Every year at this time, ministers meet to agree how much fishermen can catch in the upcoming year.

Elsewhere in the Atlantic, cod quotas are to be cut by 25 percent, as recommended by the European Commission.

Swedish Green MEP Carl Schlyter said he would attempt to convince the European Parliament to file a challenge to the decision over North Sea cod-fishing.

Mr Schlyter said that in 2002, the EU had made a major reform of its common fisheries policy in order to move away from the annual ministerial squabble over fishing quotas.

Long-term plans were to be established for the recovery of depleted stocks. The first plan under the new policy was a strategy for North Sea cod, agreed in 2003. According to the plan, quotas for cod in crisis were to be reduced by 15 per cent per year.

"Now the ministers have agreed on a new plan, whereby fishing on cod stocks in crisis should be reduced by 20 per cent per year," he explained, "[But] the Council has intentionally decided that the old rules no longer apply, while the new rules will not enter in to force for another year.
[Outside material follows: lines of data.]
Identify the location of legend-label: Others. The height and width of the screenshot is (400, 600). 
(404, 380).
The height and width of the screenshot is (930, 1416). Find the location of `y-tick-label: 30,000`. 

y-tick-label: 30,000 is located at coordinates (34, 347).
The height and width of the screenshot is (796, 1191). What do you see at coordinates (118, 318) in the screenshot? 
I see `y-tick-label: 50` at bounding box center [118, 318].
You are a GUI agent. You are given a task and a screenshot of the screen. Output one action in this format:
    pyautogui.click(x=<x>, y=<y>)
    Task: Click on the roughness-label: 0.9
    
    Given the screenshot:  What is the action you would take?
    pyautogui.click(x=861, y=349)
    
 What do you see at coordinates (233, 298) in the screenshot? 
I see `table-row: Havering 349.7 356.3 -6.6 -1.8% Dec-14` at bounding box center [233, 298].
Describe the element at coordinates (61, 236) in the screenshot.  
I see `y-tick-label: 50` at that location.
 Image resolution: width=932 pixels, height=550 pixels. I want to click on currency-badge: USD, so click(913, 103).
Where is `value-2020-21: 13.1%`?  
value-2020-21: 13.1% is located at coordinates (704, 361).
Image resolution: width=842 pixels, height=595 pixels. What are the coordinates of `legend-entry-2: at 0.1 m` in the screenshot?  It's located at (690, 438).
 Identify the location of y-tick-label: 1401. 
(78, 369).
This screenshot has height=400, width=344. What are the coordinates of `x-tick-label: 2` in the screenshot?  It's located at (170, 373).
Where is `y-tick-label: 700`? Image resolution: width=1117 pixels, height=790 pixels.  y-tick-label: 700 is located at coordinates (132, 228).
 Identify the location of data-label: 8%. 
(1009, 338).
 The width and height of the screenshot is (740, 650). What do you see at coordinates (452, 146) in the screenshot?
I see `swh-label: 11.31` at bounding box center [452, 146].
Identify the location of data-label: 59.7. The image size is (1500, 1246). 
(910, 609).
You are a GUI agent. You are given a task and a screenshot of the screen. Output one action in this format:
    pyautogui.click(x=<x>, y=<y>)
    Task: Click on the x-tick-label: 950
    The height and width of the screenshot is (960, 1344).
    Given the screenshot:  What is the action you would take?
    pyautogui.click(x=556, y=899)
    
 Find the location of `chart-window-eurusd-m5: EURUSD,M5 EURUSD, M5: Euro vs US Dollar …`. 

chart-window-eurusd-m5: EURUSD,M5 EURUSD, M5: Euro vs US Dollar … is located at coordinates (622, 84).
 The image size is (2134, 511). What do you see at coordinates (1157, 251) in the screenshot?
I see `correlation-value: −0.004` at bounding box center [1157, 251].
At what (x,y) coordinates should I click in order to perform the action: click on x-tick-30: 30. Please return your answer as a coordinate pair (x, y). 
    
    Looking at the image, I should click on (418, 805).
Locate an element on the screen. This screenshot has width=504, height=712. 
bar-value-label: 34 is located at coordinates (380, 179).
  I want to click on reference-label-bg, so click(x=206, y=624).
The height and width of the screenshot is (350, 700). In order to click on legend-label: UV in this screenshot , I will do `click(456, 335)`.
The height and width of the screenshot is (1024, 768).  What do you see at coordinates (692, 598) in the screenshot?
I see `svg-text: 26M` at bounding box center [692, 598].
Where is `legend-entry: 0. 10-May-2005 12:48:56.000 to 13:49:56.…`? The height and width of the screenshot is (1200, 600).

They have done this to "create a window, which they then exploit to increase quotas by a full 30 per cent."

"[It is] a flagrant breach of the fundamental principles of the EU fisheries policy," he said.

Discards

Discards was one of the key issues ministers discussed. Environmental groups say that between 40 and 60 percent of all fish caught are discarded in this way.

In one example, in the North Sea in 2007, fishermen caught 24,000 tonnes of cod and threw overboard another 23,000 tonnes.

The campaigners say that the announced quotas do not accurately reflect what is caught because more fish ends up in nets and then is thrown back than arrives ashore.

Marine environmental group Ocean welcomed those measures introduced to reduced discards, but still warned that they are not sufficient to tackle problem.

"This is a compromise agreement that attempts to satisfy everyone but helps no one in the long term" said Xavier Pastor, the director of Oceana's Europe office.

Ministers also agreed to a 50 percent reduction for the spiny dogfish in 2009 and a total allowable catch (TAC) of zero for 2010. Scientists had recommended a zero TAC from 2009 as the northeast Atlantic population is on the verge of collapse.

The Porbeagle will see a 25 percent reduction in 2009. Here too, EU scientists had recommended no targetted fishing of this species.

Catches for cod, hake, monkfish, sole and whiting have also been agreed above the recommendations of EU advisors.

The Gulf of Biscay anchovy fishery however is to remain closed, although ministers rejected European Commission recommendations for catch reductions in the Gulf of Cadiz anchovy fishery.

Ricardo Aguilar, a researcher with Oceana, said: "Many of the science-based proposals made by the European Commission have been ignored by the Council. Short-term economic interests have once again won out and stocks will continue to be fished to depletion."